Earth Notes: On Website Technicals (2017-11)

Updated 2024-04-18.
Tech updates: Googlebot warp space, image re-optimisation, even liter, defer, inlining, video.
This month had two apparently opposing goals: making pages lighter and faster, and adding video. Inlining images is a dilemma all by itself.

2017-11-28: Video

Two of the pages on the site now have working Twitter video 'player' cards. Both with YouTube-hosted videos, but one also with a local highly-compressed .mp4 as a test. They still have an og:image in place too, and that image is still used as the hero source.

I have now embedded in the footer for 'full' pages, links to the hero image (etc) for each page, including any embedded Twitter player as an inline data minimal HTML page!

(It took about a day for Twitter to approve/whitelist the first player card; the next one just worked. I have never needed approval for image cards.)

2017-11-27: Less Defer

For desktops, which should have more network and CPU bandwidth, and whose final rendering is delayed until the share buttons appear at the top of the page (ie ATF), I have decided to switch the Share42 script back to async. But I will keep defer for mobile/lite to keep JS load priority low and to nominally defer parsing as long as possible even through there is no following HTML.

Also I am changing the header link to the 'desktop' site to 'full'.

2017-11-26: Moar Inlining

I am now allowing very small images (no more than 750 bytes) to be inlined in places beyond mobile ATF hero images. This now allows a handful of desktop pages to inline their very-compressible simple PNG ATF hero images, and the home page(s) opportunistically also to inline corresponding the simple column hero image versions.

The 750-byte break point for non-ATF content is chosen for a number of reasons, mainly the assumed cost of the HTTP/1.0 headers (outbound and inbound) avoided by inlining, plus some other minor savings such as not needing an actual URL and not needing the width and height attributes. When pages get to be served over HTTP/2 that break point might bear adjusting a little. Note that for non-ATF content saving a round trip is generally unimportant.

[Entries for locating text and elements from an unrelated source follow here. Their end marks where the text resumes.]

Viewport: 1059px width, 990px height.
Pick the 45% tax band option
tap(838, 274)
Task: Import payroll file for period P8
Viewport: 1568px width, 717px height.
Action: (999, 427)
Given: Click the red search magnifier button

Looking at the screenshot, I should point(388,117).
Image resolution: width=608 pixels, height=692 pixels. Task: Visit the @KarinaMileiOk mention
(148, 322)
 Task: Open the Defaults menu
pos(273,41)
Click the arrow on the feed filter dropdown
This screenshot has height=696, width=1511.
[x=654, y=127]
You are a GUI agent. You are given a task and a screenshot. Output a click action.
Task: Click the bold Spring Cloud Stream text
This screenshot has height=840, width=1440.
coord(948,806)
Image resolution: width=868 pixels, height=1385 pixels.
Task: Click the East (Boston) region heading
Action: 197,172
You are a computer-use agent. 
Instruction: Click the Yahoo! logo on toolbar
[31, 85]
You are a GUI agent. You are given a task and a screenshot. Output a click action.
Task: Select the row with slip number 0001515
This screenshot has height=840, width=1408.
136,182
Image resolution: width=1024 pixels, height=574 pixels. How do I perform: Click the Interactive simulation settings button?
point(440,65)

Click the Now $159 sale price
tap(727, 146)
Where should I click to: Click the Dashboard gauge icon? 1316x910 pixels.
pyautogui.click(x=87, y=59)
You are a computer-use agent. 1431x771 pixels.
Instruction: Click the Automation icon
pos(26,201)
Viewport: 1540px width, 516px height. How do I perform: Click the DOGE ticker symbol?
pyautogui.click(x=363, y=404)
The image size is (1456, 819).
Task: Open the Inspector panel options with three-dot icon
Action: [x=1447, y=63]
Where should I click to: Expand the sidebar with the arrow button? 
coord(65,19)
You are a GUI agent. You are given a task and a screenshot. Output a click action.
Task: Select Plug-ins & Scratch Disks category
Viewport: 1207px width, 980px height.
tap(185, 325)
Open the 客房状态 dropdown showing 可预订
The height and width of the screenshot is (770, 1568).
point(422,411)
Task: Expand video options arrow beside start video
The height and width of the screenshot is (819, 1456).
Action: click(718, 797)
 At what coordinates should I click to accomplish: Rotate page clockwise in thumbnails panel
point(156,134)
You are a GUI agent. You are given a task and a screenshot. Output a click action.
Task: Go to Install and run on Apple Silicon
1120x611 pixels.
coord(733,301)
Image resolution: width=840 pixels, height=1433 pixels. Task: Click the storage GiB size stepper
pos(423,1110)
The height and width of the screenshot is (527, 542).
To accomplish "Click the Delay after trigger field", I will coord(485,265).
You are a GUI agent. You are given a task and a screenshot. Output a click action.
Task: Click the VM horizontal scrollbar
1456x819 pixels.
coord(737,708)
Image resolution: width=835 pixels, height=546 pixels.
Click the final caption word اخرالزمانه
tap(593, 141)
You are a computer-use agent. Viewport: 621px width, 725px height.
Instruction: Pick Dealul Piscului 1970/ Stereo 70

2017-11-16: Image Inlining

For the mobile/lite site, to try to overcome a potentially-lengthy RTT (Round-Trip Time, ie latency) to fetch the ATF (Above The Fold) hero image (~300ms on 2G/3G), if the image (or its lo-fi variant as used for Save-Data is small enough, then it will be inlined directly into the HTML as a base-64 data URL. (Some other very small hero images could also be inlined where that would probably save overall bandwidth.)

The 'lite' site is also intended for bandwidth-limited connections such as dial-up. On modern mobile latency is the key constraint, on dial-up it is bandwidth, but the overall effects can be very similar!

This has the effect of preventing caching of the inlined images, and of getting less text in the initial inbound TCP packet(s), but the trade-off is hopefully a better overall UX.

With this hero inlining in place the entire mobile home-page ATF content is rendered from the HTML on the first round trip in ~1.7s according to WebPageTest's 'simple' test: Dulles, VA - Moto G4 - Chrome - 3GSlow. The (gzipped) home page HTML is still well within the initcwd, at 8.4kB.

With a 'simple' test with 3G 'fast' (~150ms, ~200ms with trans-Atlantic RTT) Dulles, VA - Moto G4 - Chrome - 3GFast I can just about hit the 1s target on the front page. On other lighter pages (eg with no hero image at all) I am more nearly hitting 1s. (Disabling JavaScript so that parsing it does not compete for CPU has WebPageTest claiming visually complete faster than actually possible in ~300ms, but the charts suggest ~750ms! Even the home page seems to come in under 1s ATF without JavaScript.)

Interestingly the sizes of the mobile/lite and main gzipped pages are now fairly similar, the inlined image filling the gap taken by minimising the HTML boilerplate.

2017-11-14: Defer

Given Prefer DEFER Over ASYNC: "DEFER scripts don't execute until the HTML document is done being parsed", I am testing switching the already-at-the-end Share42 script from async to defer to possibly marginally improve behaviour on mobiles in particular (CPU starved, share icons not shown ATF).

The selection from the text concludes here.